Florence Griffith Joyner died in her sleep at home in the Canyon Crest neighborhood of Mission Viejo, California, at the age of 38.
The unexpected death was investigated by the sheriff-coroner’s office, which announced on October 22 that the cause of death was suffocation during a severe epileptic seizure.
She was also found to have had a cavernous hemangioma, a congenital brain abnormality that made Joyner subject to seizures. According to a family attorney, she had suffered a tonic–clonic seizure in 1990, and had also been treated for seizures in 1993 and 1994.

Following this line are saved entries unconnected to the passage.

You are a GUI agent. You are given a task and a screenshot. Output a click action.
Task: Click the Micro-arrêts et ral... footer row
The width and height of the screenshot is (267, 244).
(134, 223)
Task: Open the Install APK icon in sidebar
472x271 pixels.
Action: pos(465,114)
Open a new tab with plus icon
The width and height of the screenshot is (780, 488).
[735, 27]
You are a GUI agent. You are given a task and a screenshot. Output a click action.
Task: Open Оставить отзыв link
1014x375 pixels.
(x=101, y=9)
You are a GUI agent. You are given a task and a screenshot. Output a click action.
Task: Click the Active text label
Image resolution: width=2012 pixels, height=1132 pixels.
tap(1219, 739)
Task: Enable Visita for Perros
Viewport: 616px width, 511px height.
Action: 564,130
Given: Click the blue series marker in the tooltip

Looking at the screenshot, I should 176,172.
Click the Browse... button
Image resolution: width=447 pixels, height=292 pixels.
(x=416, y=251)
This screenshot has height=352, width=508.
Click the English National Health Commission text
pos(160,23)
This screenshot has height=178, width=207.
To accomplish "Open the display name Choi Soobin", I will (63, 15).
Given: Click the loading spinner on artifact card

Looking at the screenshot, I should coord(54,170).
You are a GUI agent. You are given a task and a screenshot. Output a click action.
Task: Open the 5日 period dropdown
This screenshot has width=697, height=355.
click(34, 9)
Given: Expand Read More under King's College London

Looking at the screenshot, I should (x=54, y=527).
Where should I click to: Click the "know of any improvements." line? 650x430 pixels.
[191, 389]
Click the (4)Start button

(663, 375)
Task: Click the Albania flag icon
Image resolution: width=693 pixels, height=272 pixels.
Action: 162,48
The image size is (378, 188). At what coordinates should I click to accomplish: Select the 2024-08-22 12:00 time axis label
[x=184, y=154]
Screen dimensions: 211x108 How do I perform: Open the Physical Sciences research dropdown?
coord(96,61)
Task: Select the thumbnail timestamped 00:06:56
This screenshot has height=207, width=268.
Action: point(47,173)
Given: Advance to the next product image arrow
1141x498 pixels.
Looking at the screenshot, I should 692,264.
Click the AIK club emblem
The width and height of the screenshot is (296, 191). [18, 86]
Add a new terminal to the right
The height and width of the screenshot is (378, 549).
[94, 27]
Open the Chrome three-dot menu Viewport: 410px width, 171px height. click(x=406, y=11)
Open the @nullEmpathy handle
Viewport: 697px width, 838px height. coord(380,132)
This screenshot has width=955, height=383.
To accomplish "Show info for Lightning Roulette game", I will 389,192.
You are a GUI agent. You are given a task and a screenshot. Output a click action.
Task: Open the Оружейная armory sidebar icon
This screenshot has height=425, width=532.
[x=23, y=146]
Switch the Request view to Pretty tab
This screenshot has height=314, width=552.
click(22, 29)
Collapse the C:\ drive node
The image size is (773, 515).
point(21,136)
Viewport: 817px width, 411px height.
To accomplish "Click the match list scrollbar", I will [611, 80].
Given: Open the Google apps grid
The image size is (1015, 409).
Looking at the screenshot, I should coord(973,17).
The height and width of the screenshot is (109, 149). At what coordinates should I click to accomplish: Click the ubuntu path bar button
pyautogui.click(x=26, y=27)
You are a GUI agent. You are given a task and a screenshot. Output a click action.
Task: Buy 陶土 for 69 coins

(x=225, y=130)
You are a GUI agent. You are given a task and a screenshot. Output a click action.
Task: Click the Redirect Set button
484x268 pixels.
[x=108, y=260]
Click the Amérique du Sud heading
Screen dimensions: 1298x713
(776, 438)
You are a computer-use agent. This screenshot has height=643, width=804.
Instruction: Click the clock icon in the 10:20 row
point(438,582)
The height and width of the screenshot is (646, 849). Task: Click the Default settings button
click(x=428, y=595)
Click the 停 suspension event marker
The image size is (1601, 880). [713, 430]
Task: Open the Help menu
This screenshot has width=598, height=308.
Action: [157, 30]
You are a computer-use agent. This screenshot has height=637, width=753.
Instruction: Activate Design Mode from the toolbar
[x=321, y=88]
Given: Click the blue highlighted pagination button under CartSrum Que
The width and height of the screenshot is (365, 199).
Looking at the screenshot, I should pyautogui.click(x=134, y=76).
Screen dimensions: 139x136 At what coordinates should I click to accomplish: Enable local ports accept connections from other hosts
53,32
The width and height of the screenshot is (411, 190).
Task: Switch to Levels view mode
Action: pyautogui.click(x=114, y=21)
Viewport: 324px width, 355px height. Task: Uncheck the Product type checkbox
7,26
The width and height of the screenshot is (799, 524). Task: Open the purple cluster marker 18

Griffith-Joyner’s supporters claimed that the autopsy cleared her of allegations that she used performance-enhancing drugs. The Orange County coroner’s office noted that the autopsy records showed that she did not die from drugs or banned substances. The coroner had requested that Griffith Joyner’s body specifically be tested for steroids, but was informed that there was not enough urine in her bladder and that the test could not accurately be performed on other biological samples.
After her death in 1998, Prince Alexandre de Merode, the Chairman of the International Olympic Committee’s medical commission, claimed that Joyner was singled out for extra, rigorous drug testing during the 1988 Olympic Games because of rumors of steroid use. De Merode told The New York Times that Manfred Donike, who was at that time considered to be the foremost expert on drugs and sports, failed to discover any banned substances during that testing.
Alexandre de Merode states: “We performed all possible and imaginable analyses on her…We never found anything. There should not be the slightest suspicion [on Florence Griffith Joyner].
Florence Delorez Griffith Joyner, also known as Flo Jo, was a track and field athlete. In 1982, Griffith graduated from UCLA with her bachelor’s degree in psychology.
She is STILL considered the “fastest woman of all time” based on the fact that the world records she set in 1988 for both the 100 meters and 200 meters still stand and have yet to be seriously challenged.
The city of Mission Viejo dedicated a park at the entrance to her neighborhood in her honor.